Do mnie Instruktor podszedł jak do dziecka specjalnej troski. Ułożył w moich dłoniach broń, poprawił sylwetkę, przypomniał jak mierzyć... Wystarczył jeden strzał, bym poczuła ulgę i spokój. Osiem trafień w tarczę (za niewielką ilość punktów), 1 trafienie niepunktowane (w kartkę, na której narysowana jest tarcza). Jak dla mnie to i tak było mistrzostwo świata albo też "beginner's luck".



Jako kolejny pistolet w dłoniach Pitera wylądował CZ 75 Kadet. Raz, dwa, trzy, cztery, pięć, sześć, siedem, osiem, dziewięć, dziesięć... Celność Pitera była stuprocentowa, a jego postawa i zachowanie pokazywały, że to dla niego nie pierwszyzna. Podczas jego strzelania Instruktor spokojnie mógł się napić kawki. Przy moim jednak nie pozwolił sobie na to nigdy. Wciąż patrzył, przypominał, upominał, poprawiał...
- A którym okiem ty patrzysz? - zapytał, gdy moja druga seria miała się ku końcowi.
- Yyyyy... - moja elokwencja nie znała granic.
- Wiesz, że wszystkie twoje strzały idą na środek sali, a nie w tarczę?
Próbowałam się jeszcze bronić słabym wzrokiem, astygmatyzmem i ześlizgującymi się z nosa okularami...
- Masz jeszcze ode mnie w prezencie 5 strzałów.
- Ale ja nie chcę...
- Nie dyskutuj! Zobaczymy, jak ci pójdzie, gdy będziesz patrzyła drugim okiem.
Ocena po serii z Kadeta CZ 75 nie była dla mnie łaskawa. Zaledwie 3 trafienia na 15 strzałów. Gdyby nie te 5 gratisowych nabojów od Instruktora, odnotowałabym spektakularne zero.

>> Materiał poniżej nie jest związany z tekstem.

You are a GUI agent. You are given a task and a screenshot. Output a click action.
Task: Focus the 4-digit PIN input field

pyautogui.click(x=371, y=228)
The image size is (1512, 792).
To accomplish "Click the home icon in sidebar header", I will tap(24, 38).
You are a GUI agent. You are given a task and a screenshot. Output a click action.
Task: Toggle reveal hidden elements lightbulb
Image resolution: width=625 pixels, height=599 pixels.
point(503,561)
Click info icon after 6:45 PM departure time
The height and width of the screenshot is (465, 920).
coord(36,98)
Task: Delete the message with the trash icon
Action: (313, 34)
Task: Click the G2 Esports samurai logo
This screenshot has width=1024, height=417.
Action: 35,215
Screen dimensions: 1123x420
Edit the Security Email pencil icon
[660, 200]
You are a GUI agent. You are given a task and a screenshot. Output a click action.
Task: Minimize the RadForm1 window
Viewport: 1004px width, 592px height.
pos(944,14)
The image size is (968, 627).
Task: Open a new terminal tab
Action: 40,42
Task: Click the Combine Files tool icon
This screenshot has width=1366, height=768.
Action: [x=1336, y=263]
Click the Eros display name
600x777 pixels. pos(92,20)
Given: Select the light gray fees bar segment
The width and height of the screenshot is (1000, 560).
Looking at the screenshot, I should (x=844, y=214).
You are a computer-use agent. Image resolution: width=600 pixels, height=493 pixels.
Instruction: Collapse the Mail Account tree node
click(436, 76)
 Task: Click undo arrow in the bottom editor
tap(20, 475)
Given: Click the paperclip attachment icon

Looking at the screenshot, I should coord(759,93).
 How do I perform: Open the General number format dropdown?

Jedno z nielicznych ostrych zdjęć zrobionych przez Pitera. Podczas strzelania fot najwidoczniej ręce trzęsły mu się o wiele bardziej niż podczas strzelania do tarczy.


Podczas trzeciej serii poczułam się trochę jak w filmie. Jego głównym bohaterem został niezwykle stylowy i elegancki Browning Buck Mark, a jego przeciwnikiem tajemniczy człowiek-tarcza. Piter rozprawił się z nim bez mrugnięcia okiem, a ja...
- Na uwagę zasługuje to trafienie nad głową - Instruktor pokazał dziurkę w tekturce, za pomocą której człowiek-tarcza przymocowany był do uchwytów. - Bardzo ładny strzał ostrzegawczy - Instruktor chyba dość szybko się zorientował, że najlepszą bronią na moje spięcie są żarty i poczucie humoru. Mój humor miał się jednak dobrze nie tylko za sprawą jego żartów. Dwie kulki poszły tuż nad prawym ramieniem, pięć - w prawy bark i dwie w łeb. Żaden nabój nie przepadł w akcji, a zły i podstępny człowiek-tarcza z pewnością nie przeżył. Co więcej, wraz z nim umarły wszelkie moje stereotypy i uprzedzenia związane z wizytą na strzelnicy.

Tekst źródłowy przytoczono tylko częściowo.